The bomb exploded about 200 yards from any of the buildings or mobile offices inside the compound and about 400 yards from the hotel building itself. The truck bomb last month was parked outside the front of the hotel just yards from Vieira de Mello's office, when it exploded and brought down the facade, trapping him and several others in the rubble.
Kirley said the Iraqi police had a warning of Monday's attack shortly before it happened. He did not give details.
The power of the blast sent the hood of the bomber's car flying 200 yards. The detached arm of a victim lay more than 100 yards away.
Iraqi police Master Sgt. Hassan al-Saadi, among the first on the scene after the explosion, said he was told by wounded policemen that a gray 1995 Opel with Baghdad license plates approached the entrance to the parking area.
"A guard went to search the car, opened the trunk, and the car exploded, killing him and the driver. When I arrived, there was fire and smoke, even the guard's body was ablaze," he said.
Authorities identified the slain policeman as 23-year-old Salam Mohammed.
An Iraqi workman who was slightly injured said he saw cars trying to enter the rear parking lot when one of them exploded.
"It was as if I was being pushed and thrown three meters (three yards) from where I was standing," the worker, Wissam Majid, said. "I saw fire and smoke. I started running away and then I lost consciousness."
The bomb exploded two days after an assassination attempt against Aquila al-Hashimi, one of three women on the Iraqi Governing Council and a leading candidate to become Iraq's U.N. ambassador if the interim government wins approval to take the country's U.N. seat.
She was reported to be improving Monday, after being shot in the abdomen by six gunmen who chased her two-car convoy as she left home. The Governing Council president, Ahmad Chalabi, blamed remnants of the regime of Saddam Hussein, whose government was toppled by U.S.-led forces in April.
Since Bush declared an end to major combat operations on May 1, more than 160 American soldiers have been killed. More than 300 U.S. soldiers have died in Iraq since the U.S.-led coalition launched military operations March 20.
The ongoing violence has raised questions about American stewardship of the country and has led to calls for an expanded role for the United Nations in post-Saddam Iraq.
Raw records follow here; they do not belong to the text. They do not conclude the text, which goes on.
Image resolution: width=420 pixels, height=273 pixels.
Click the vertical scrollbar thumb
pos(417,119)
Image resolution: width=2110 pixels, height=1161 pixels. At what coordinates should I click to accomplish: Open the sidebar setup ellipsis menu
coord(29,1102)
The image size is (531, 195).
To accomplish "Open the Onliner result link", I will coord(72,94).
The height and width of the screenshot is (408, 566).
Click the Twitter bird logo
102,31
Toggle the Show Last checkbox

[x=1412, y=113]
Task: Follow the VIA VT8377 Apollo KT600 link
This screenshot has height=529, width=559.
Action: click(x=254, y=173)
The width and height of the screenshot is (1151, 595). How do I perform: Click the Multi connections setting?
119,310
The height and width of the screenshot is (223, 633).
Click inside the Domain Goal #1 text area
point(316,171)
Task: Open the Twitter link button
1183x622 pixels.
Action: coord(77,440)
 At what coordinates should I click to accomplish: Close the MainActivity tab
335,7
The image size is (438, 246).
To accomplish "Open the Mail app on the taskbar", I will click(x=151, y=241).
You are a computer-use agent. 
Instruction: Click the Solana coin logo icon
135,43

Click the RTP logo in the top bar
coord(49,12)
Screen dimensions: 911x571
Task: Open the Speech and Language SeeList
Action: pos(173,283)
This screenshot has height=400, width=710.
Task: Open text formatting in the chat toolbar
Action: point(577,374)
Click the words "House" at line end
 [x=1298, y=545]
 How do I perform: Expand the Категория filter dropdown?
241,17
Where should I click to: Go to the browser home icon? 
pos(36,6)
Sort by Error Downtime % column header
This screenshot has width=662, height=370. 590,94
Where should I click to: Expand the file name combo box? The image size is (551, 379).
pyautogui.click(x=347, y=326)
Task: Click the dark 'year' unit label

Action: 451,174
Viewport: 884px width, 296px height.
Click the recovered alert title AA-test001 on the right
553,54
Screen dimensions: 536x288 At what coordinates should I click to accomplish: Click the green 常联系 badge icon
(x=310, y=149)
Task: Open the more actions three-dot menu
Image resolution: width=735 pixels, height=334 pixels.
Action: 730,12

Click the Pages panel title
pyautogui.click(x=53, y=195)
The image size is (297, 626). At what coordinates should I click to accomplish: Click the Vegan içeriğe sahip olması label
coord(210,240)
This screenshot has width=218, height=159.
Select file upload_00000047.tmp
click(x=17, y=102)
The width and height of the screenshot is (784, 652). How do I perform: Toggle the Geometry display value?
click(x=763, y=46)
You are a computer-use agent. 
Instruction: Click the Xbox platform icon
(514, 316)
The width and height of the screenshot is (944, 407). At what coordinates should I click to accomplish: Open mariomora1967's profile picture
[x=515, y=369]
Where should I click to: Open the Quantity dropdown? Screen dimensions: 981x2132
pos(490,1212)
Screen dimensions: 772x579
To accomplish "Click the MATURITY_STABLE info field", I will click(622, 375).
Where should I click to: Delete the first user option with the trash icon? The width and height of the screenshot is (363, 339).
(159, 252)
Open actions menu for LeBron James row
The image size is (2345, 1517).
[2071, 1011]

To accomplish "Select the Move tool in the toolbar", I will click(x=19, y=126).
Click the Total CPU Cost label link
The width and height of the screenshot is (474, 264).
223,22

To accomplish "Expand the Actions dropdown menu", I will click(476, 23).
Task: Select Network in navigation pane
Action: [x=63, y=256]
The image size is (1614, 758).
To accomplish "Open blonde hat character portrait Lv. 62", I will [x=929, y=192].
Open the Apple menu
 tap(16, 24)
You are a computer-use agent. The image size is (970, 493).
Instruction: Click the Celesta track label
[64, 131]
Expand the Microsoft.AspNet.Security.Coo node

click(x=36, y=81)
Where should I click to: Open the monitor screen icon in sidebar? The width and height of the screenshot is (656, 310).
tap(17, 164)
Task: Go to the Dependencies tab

U.N. officials contacted Monday refused to say how many foreign staffers remain in the country, citing security. At the time of the Aug. 19 attack, U.N. spokesman Fred Eckhard said there were about 300 international staff in Baghdad and more than 300 elsewhere in Iraq. These numbers are thought to have now been dramatically reduced.
Antonia Paradela, U.N. World Food Program spokeswoman, said Monday's bombing "worries us that the security situation is getting worse and that there are more incidents ... in the country and that our work might be hindered because of that."
In his U.N. speech Tuesday, Bush was expected to resist French and German pressures for a quick surrender of U.S. authority to Iraqis, aides to the president said.
His national security adviser, Condoleezza Rice, criticized any plans to rush the transfer of power, saying it must come in "an orderly process."
"The French plan, which would somehow transfer sovereignty to an unelected group of people, just isn't workable," she told reporters.
According to diplomats familiar with early drafts and discussions, a draft Security Council resolution backing a multinational occupation force, circulated by American officials, won't specifically meet French demands for a timetable on the handover.
It will instead call on the 25-member U.S.-picked Iraqi Governing Council to come up with a timetable of its own -- a compromise that may satisfy the French only if a framework for such a timetable is agreed upon privately beforehand.
Diplomats said U.S. officials were talking with European allies to work out the pace of any handover of authority to the multinational occupation force.